Dow Sprints To Weekly Finish Line
A late rally lifted the Dow Jones industrial average Friday to its best finish since late May. The surge came amidst unusually heavy trading driven by the quarterly expiration of options and futures contracts.
The Dow industrials rose 45.80 to 5,705.23, the first close above 5,700 since May 28 and the biggest gain since a 61-point rally May 20. The blue-chip average spent most of the session with with a gain near 20 before sprinting higher in the last half hour.
Growing uncertainty about the direction of inflation and interest rates has muffled the market’s moves for weeks, limiting Dow to moves of less than 30 points for the past two weeks.

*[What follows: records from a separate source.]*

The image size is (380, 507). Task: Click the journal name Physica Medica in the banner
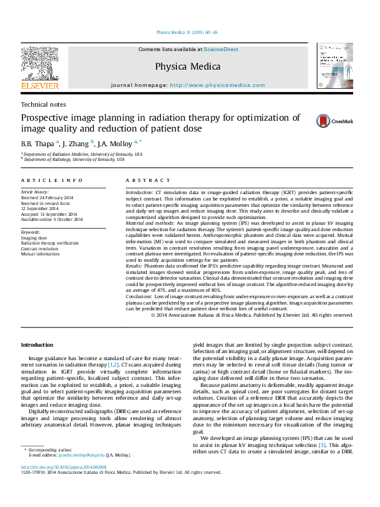(188, 66)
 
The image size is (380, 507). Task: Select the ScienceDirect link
(221, 49)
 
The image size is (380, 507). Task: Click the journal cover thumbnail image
(335, 66)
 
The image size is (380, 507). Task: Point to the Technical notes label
(43, 104)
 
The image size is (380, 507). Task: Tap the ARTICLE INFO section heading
(52, 181)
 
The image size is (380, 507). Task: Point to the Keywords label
(31, 232)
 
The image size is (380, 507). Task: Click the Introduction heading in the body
(37, 345)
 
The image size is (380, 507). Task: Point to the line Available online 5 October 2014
(52, 219)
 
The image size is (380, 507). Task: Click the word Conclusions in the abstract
(139, 298)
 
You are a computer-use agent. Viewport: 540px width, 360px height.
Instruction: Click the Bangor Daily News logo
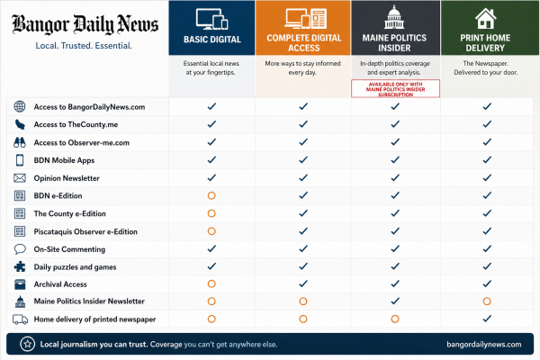[x=86, y=24]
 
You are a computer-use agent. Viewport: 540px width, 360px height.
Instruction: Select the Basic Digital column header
[x=212, y=28]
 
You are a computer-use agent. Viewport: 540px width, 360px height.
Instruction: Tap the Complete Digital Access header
[x=303, y=28]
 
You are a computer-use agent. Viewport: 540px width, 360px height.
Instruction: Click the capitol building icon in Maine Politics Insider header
[x=394, y=17]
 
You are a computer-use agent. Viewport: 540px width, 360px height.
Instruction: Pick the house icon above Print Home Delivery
[x=485, y=18]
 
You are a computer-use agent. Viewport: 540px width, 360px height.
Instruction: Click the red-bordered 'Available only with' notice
[x=395, y=89]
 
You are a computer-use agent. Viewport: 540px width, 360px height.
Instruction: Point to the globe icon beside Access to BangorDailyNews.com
[x=20, y=106]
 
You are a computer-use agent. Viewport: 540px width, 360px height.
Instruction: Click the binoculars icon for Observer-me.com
[x=20, y=142]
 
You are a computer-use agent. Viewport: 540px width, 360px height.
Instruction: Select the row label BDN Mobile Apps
[x=64, y=160]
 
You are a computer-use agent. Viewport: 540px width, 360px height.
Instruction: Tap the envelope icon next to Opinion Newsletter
[x=20, y=178]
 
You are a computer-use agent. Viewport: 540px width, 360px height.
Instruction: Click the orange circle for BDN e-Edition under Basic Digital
[x=212, y=195]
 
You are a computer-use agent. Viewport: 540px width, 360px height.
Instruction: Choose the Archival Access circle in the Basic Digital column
[x=212, y=284]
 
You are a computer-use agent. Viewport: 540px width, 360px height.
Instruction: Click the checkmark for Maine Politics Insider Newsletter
[x=395, y=302]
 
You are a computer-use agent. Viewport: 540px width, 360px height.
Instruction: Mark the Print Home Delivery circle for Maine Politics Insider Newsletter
[x=487, y=302]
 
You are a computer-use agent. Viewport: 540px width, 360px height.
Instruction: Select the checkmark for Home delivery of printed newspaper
[x=487, y=319]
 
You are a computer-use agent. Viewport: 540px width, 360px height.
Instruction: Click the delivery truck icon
[x=20, y=320]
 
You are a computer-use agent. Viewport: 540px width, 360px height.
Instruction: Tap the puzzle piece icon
[x=20, y=266]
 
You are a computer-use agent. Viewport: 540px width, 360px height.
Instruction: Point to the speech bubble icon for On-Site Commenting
[x=20, y=248]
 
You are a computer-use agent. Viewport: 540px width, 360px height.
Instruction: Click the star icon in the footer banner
[x=28, y=344]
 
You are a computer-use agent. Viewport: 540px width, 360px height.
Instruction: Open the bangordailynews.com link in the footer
[x=484, y=344]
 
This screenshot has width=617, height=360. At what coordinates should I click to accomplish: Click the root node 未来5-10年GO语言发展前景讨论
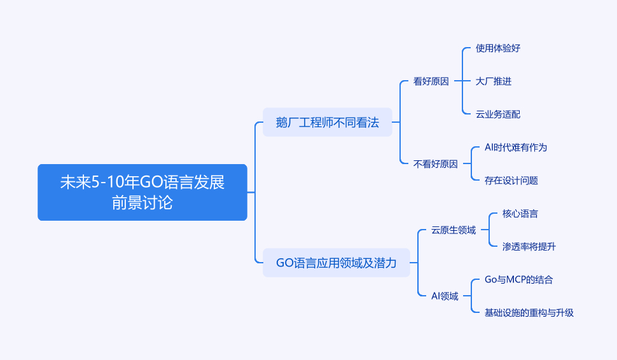click(142, 192)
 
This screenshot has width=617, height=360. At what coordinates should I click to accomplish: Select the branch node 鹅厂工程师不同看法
click(328, 122)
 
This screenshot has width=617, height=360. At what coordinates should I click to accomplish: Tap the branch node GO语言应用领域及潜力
click(336, 263)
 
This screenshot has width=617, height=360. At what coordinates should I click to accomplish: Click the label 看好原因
click(431, 81)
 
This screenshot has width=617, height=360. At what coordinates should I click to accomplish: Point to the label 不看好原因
click(436, 164)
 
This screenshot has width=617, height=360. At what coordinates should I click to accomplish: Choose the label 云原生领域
click(454, 230)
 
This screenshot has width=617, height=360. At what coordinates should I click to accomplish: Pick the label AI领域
click(445, 296)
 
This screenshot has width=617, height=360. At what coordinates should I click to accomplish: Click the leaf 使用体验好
click(498, 48)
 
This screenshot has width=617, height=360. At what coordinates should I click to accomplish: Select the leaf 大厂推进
click(494, 81)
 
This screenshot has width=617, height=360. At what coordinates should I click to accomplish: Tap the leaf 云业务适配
click(498, 114)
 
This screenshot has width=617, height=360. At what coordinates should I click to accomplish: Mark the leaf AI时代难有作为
click(516, 148)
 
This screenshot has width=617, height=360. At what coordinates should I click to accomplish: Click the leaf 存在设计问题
click(511, 181)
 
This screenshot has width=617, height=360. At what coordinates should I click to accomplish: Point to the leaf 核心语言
click(520, 214)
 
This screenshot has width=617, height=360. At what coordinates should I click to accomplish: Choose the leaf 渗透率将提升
click(529, 247)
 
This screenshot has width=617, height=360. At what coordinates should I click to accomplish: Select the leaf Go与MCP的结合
click(518, 280)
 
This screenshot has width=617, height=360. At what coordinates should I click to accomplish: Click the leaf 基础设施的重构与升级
click(529, 313)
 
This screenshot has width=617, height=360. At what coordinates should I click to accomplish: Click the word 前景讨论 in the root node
click(142, 203)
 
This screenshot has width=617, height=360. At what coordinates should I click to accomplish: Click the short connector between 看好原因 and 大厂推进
click(463, 81)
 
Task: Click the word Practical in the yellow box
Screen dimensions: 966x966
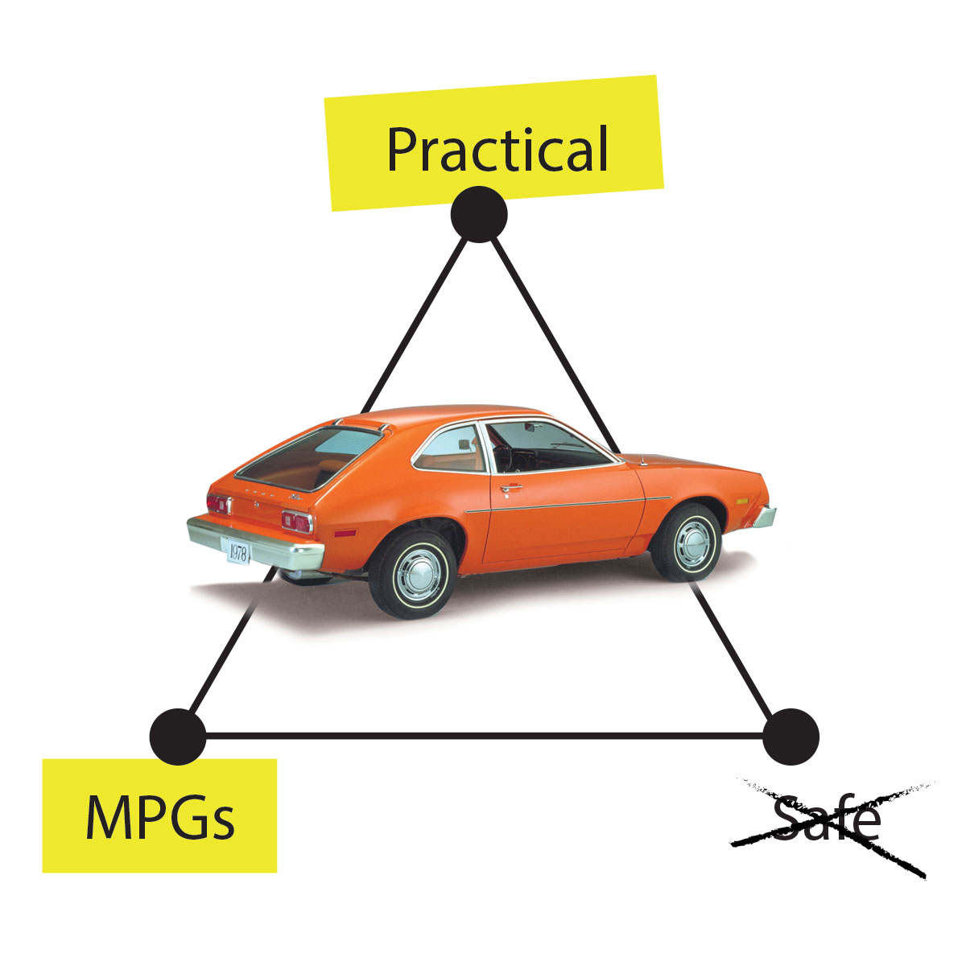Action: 497,149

Broader market measures also broke out of slumps as trading surged to its fastest pace since April.
Advancing issues outnumbered decliners by a 13-to-10 margin on the New York Stock Exchange, where volume totaled 516.41 million shares as of 4 p.m., up sharply from the sub-400 million levels of recent weeks.
About 200 million shares were traded near the opening bell, said Arthur Hogan, head stock trader at Dean Witter Reynolds, attributing it to the “triple-witching” phenomenon, when a variety of contracts to buy and sell stocks and related securities at specific prices expire on the same day.
The expiration prompts trades that try to exploit small price differences between futures and options and the underlying stock prices.
The Nasdaq market, which had fallen by more than 5-1/2 percent in just over a week amid concerns about computer-industry profits, rebounded amid some bargain-hunting and a positive earnings report from software maker Oracle.
The Nasdaq composite index rose 8.10 to 1,175.44, ending a six-session slide. Oracle rose $3.12-1/2 to $38 as the Nasdaq’s most active issue. Among the Nasdaq’s computer-related bellwethers, Cisco Systems rose $2.50 to $54.87-1/2; Intel rose $.25 to $71.37-1/2; and Microsoft rose $1.93-3/4 to $123.68-3/4.
The NYSE composite index rose 2.06 to 357.02, snapping a 10-session losing streak, and the Standard & Poor’s 500-stock index rose 4.74 to 666.84. But the American Stock Exchange’s market value index fell 0.29 to 584.95, its ninth consecutive losing session.
Bond prices improved, helping ease interest rates. The yield on the 30-year Treasury bond - a key determinant of corporate and consumer borrowing costs - edged dipped to 7.09 percent. Early last week, the long-bond yield hit 7.20 percent, its highest level in 13 months, as investors grew more skittish about inflationary pressures in the economy.
Many investors have been reluctant to act before the Federal Reserve’s next meeting on interest rate policy on July 2-3. A series of mixed signals on the economy has intensified the debate over whether the Fed will raise rates to slow spending and inflation.
Overseas, Tokyo’s Nikkei stock average rose 0.4 percent, Frankfurt’s DAX index rose slightly, and London’s FT-SE 100 fell 0.1 percent.